Unsoakable Damage

nonamemaddoxx

BLACKJACK!
I was under the impression that unsoakable damage meant that natural soak was inapplicable, but that soak from armor would still reduce said damage. However, I have not been able to find any references in second edition books confirming that this is the case.


Is my understanding correct? If not, how is unsoakable damage handled? If you guys could give me page references, that'd be great.


Thanks.
 
I do believe unsoakable damage is unsoakable, by either armor or natural soak. That has always been my impression anyhow. The fact that there are effects that state that they ignore armor soak or ignore natural soak, I presume that if it doesn't state either and says it's unsoakable, that neither apply. *shrugs* I don't have specific page references or anything other than it seems logical to me.


Perhaps if I have time later, I'll actually go hunting for an unsoakable effect or charm or whatever and see what I can make of it...but I've always operated on the principle of ignores natural soak mean only armor applies, ignores armor means that only natural soak applies, and unsoakable means neither applies.
 
I searched the entire core book for unsoakable. If there are rules addressing this, they don't use that word.


I would assume that in the absence of a qualifier, unsoakable means soak does not apply. Period.
 
Agg has no mention of 'unsoakable' anywhere, merely that natural soak does not work against it, but armor does.
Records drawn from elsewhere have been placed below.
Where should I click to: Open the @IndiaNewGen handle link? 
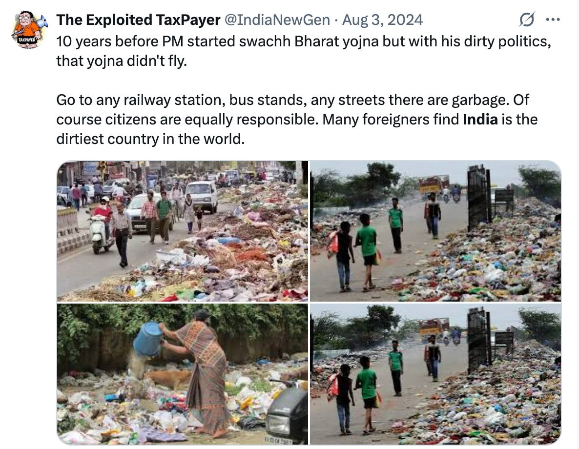click(277, 20)
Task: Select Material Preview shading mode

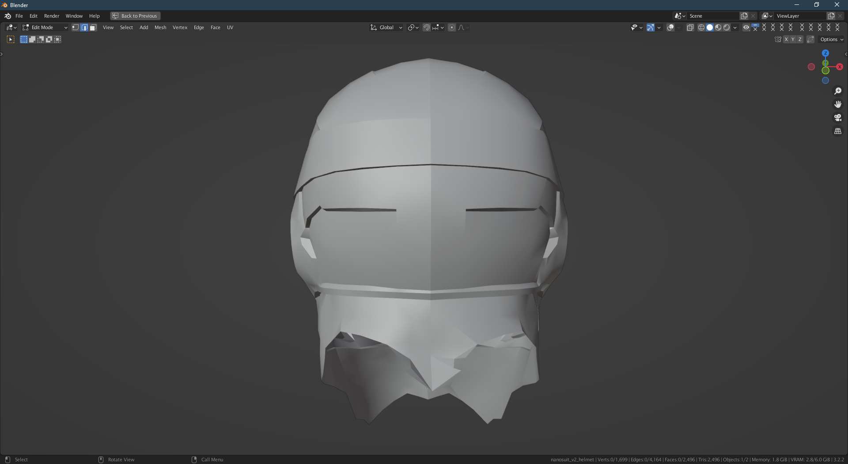Action: pos(718,27)
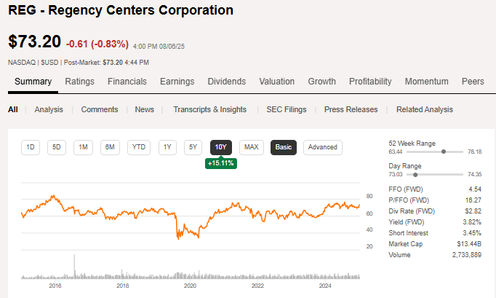Select the 6M chart range
This screenshot has width=496, height=298.
coord(110,147)
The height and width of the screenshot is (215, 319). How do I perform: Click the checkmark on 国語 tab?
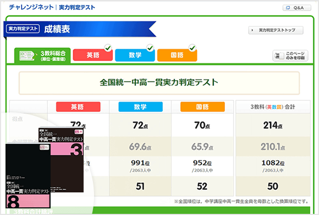[193, 48]
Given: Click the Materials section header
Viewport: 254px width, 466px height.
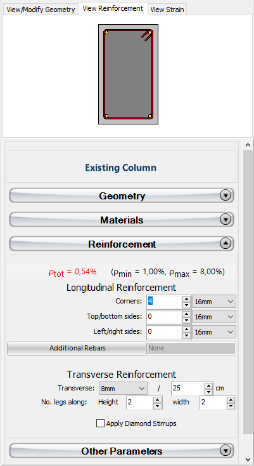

I'm beginning to wonder if there is anything that inflicts 'unsoakable' damage in 2E...but I've certainly not done an in-depth examination of a lot of things.


Granted, a Compassion stylist Lunar who has the Form Charm (at least) as well as Consumptive Worm Hungers can ignore all soak...but that's by using two Charms, and they're doing special bashing only that can't kill someone. *chuckles*
 
I'm beginning to wonder if there is anything that inflicts 'unsoakable' damage in 2E
Finding such a charm is what made me think about it. Void Avatar Prana (MoeP: Abyssals, Pg. 186) has an effect that explicitly causes unsoakable lethal damage, and I'm sure there are other examples.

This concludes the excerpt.